Collected data entries:

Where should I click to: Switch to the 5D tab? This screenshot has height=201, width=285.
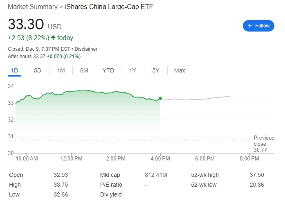38,70
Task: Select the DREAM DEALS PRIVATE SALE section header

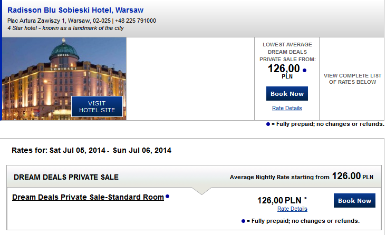Action: click(x=66, y=177)
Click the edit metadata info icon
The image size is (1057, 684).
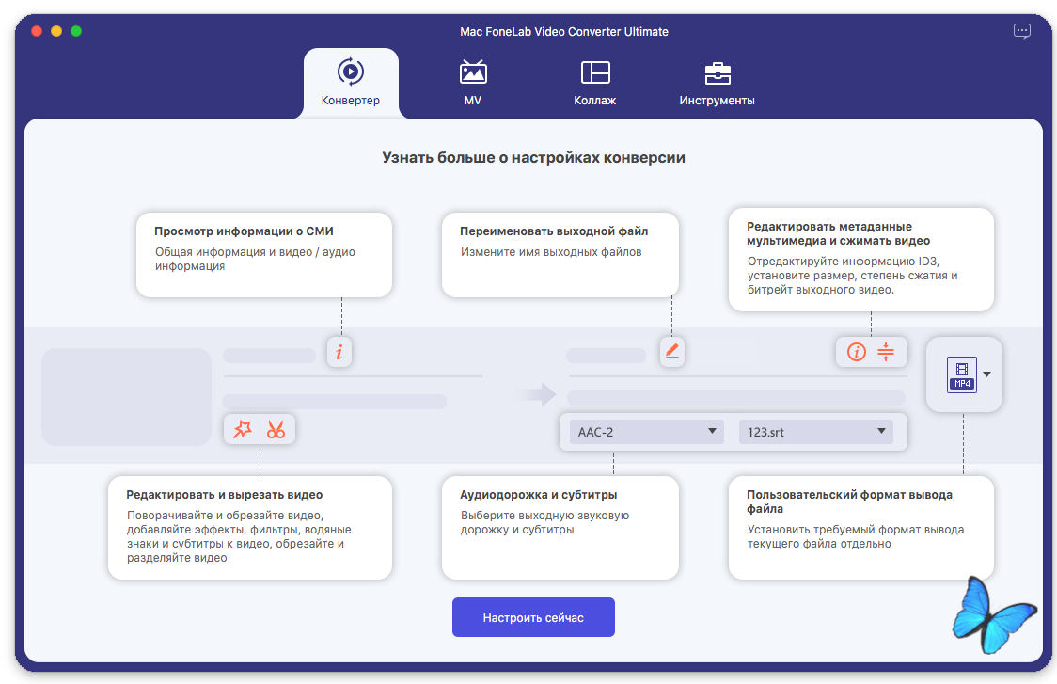click(x=856, y=352)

WHAT THIS TASK INVOLVES:
All entries should be restated word for word; no images belong in the copy.

RESPONSE FOR THIS EXERCISE:
Where should I click to: Switch to the 5D tab? This screenshot has height=201, width=285.
38,70
Task: Select the DREAM DEALS PRIVATE SALE section header

Action: click(x=66, y=177)
Click the edit metadata info icon
The image size is (1057, 684).
click(x=856, y=352)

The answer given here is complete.